MR. SVOBODNY surmised that one of the reasons the legislature
made possession of a schedule IA or a schedule IIA controlled
substance a class C felony was because when a person is
convicted of such - even if he/she isn't sentenced to serve any
period of incarceration because it's his/her first offense -
he/she is then subject to probation and thus supervised to
ensure compliance with any treatment requirements. Also, one of
the unintended consequences of making the changes proposed by
the bill would be the removal of any incentive to participate in
a therapeutic court program, because experience garnered through
the Anchorage Wellness Felony Drug Court and the Bethel
Therapeutic Court, for example, shows that when people [arrested
for misconduct involving a controlled substance crimes] are
given the choice of participating in a therapeutic court
program, they prefer to instead take their chances in regular
court. Should the committee choose to go ahead with the changes
proposed by the bill, the committee may wish to address this
unintended consequence, he suggested. In response to a
question, he ventured that perhaps the people are being advised
by their defense attorneys to eschew therapeutic court because
the requirements of such a program, generally lasting 18 months,
can be difficult to comply with.
2:28:15 PM
MR. SVOBODNY, with regard to some of the DOC's statistics,
pointed out that those illustrating an increase in the
populations of offenders convicted of the class C felony crime
of misconduct involving a controlled substance in the fourth
degree also include a lot of people who were initially charged
with a class B felony or a class A felony controlled substance
crime but who then entered into a plea agreement for the lesser
charge. Furthermore, although prosecutors are currently willing
to reduce a class A felony charge down to a class C felony
charge, for example, they would be unwilling to reduce a class A
felony charge all the way down to a class A misdemeanor charge.

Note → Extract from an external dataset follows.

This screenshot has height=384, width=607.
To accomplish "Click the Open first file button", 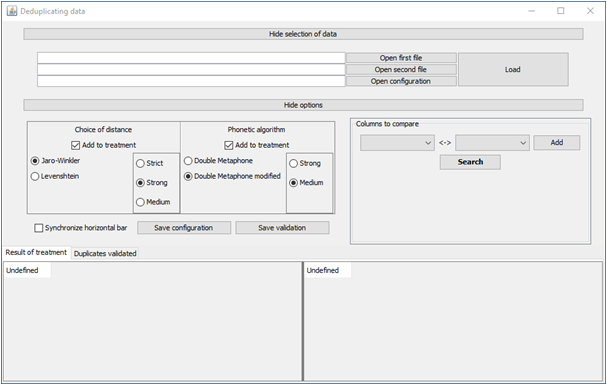I will coord(401,58).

Another unintended consequence of the changes proposed by the
bill would be an increase in the number of what he referred to
as "bifurcated trials" that would be necessary, because the
courts have held that such are required when a particular
offense is dependent upon previous convictions. Furthermore,
because the language in the bill specifies that those previous
convictions could be based on another jurisdiction's laws or
ordinances with elements "similar" to those outlined in
AS 11.71.010 - AS 11.71.050, the issue of whether the elements
really are similar must then also be litigated in each case.
MR. SVOBODNY indicated that there is also a concern regarding
the proposed threshold amount for LSD - the schedule IIA
controlled substance outlined in AS 11.71.150(b)(12) - because
it could be difficult to determine just what amount of LSD is
involved in any given situation depending on the delivery
mechanism used - blotter paper and Jell-O shots being a couple
of examples of such; the bill should therefore also include some
way of addressing that issue. Furthermore, although the bill
stipulates amounts for which there will be a presumption that
the controlled substance in question is not intended for
distribution, depending on the particular controlled substance,
the proposed amounts may not really be what the legislature
wants to consider as being possessed just for one's personal
use, particularly given the very high retail value of even very
small amounts of certain schedule IA and schedule IIA controlled
substances.
2:33:18 PM
MR. SVOBODNY, acknowledging that the bill's proposed changes
constitute a public policy determination for the legislature to
make, relayed in conclusion that his comments merely highlight
possible unintended consequences of the bill and areas of the
bill that could be improved. In response to a question
regarding the aforementioned hypothetical example proffered by
Mr. Kopp involving an individual in a remote location possessing
a small amount of a schedule IA or a schedule IIA controlled
substance for personal use in an emergency situation,
Mr. Svobodny said he knows of no one who's been in such a
situation who's ever been charged with the class C felony crime
of misconduct involving a controlled substance in the fourth
degree, and relayed that after a brief search of existing
statute, he was unable to find anything addressing the
expiration dates on prescribed medications.